First Nation to launch lawsuits against N.S. commercial fishers for alleged damages
The band also intends to file a constitutional challenge against a provincial law that has prevented the band from selling its lobster catch
INDIAN BROOK, N.S. — A Mi’kmaq First Nation that encountered violence after it opened a self-regulated lobster fishery says it will launch a series of lawsuits against non-Indigenous fishers for alleged damages incurred by its members.
The band also intends to file a constitutional challenge against a provincial law that has prevented the band from selling its lobster catch, Ron Pink, the lawyer for Sipekne’katik First Nation, said Nov. 12.
“We’re pursuing injuries to individuals and disruption to their fishing by certain individuals,” Pink told a news conference at the band office. “We’ll have lawsuits against all those who interfere with our fishery.”
The lawsuits, he said, will also target fish buyers and other businesses that refused to deal with the Mi’kmaq community after it launched its lobster fishery in St. Marys Bay from a wharf in Saulnierville, N.S.
Pink said the band plans to launch multiple complaints before the RCMP’s civilian review commission regarding the federal police force’s response to violence against band members. “We are not going to allow this discrimination and bullying tactics by the federal government and their agencies against us,” Pink said. “We’re not going to put up with it any more.”

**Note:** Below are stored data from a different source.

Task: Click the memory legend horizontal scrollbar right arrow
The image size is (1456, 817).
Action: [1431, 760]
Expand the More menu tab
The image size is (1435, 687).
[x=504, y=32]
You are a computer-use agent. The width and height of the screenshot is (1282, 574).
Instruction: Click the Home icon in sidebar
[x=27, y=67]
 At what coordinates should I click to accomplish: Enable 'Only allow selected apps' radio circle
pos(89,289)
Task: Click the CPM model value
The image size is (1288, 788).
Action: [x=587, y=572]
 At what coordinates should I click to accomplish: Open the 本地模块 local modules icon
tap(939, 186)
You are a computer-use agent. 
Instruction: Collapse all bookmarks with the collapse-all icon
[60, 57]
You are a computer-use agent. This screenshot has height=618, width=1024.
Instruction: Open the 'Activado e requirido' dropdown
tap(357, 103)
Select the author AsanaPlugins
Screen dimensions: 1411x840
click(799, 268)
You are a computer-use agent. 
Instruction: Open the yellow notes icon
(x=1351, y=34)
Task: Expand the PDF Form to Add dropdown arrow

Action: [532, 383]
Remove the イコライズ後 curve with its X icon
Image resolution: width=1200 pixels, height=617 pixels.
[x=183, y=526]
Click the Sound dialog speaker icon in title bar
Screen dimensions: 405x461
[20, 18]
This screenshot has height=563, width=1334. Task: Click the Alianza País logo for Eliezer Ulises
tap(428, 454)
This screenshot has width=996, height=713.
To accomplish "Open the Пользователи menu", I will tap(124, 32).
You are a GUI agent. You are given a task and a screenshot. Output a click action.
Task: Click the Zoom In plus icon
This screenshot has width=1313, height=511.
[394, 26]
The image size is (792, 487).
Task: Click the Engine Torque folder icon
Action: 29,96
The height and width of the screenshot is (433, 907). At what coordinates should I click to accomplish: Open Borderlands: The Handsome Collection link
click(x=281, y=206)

The lawsuits result from months of tension surrounding the band’s decision to launch a self-regulated lobster fishery in September outside the federally run fishing season. Pink and Indigenous fishers say a 1999 Supreme Court of Canada decision affirmed the Mi’kmaq treaty right to fish for a “moderate livelihood” when and where they want.
That decision was later clarified by the court, whose members said the federal government could regulate the Mi’kmaq treaty right for conservation and other limited purposes. Non-Indigenous fishers say the self-regulated fishery violates the Supreme Court decision and should be closed.
Ruth Inniss, adviser with the Maritime Fishermen’s Union, says Pink’s allegations and threats are unhelpful at a time when her group and others are trying to cool tensions and to negotiate with Mi’kmaq fishers.
“We need to come together and find solutions to this together,” she said. “These allegations aren’t helpful. Dialogue is helpful. There have been altercations on both sides.”
Sipekne’katik Chief Mike Sack, however, says he believes the lawsuits will help protect his members from the intimidation tactics they’ve had to endure over the past two months. Those include the destruction of a lobster pound and the burning of a Sipekne’katik band member’s van.
Sack said the band will sue captains of commercial fishing boats for assault, battery and harassment. “They’re going to be held accountable here, one way or another,” the chief said.
Court action is already working, he said, referring to a Nova Scotia Supreme Court order prohibiting anyone from “threatening, coercing, harassing or intimidating” band members or people doing business with them. “The injunction is working very well,” Sack said Nov. 12. “It’s keeping a lot of people away (from the Indigenous fishers).”
Pink said the first lawsuits will be filed in December. The constitutional challenge against the province, he said, will be a separate action that will target Nova Scotia’s system for granting fish-buying licences.
Premier Stephen McNeil has argued that the federal government must first define a “moderate livelihood” fishery before the province can allow buyers to legally purchase lobster from one.
Sack’s band will not participate in the federally regulated fishing season that begins in late November, citing safety issues. But the band, he said, intends to keep the boats that are part of its self-regulated fishery at the wharf in Saulnierville.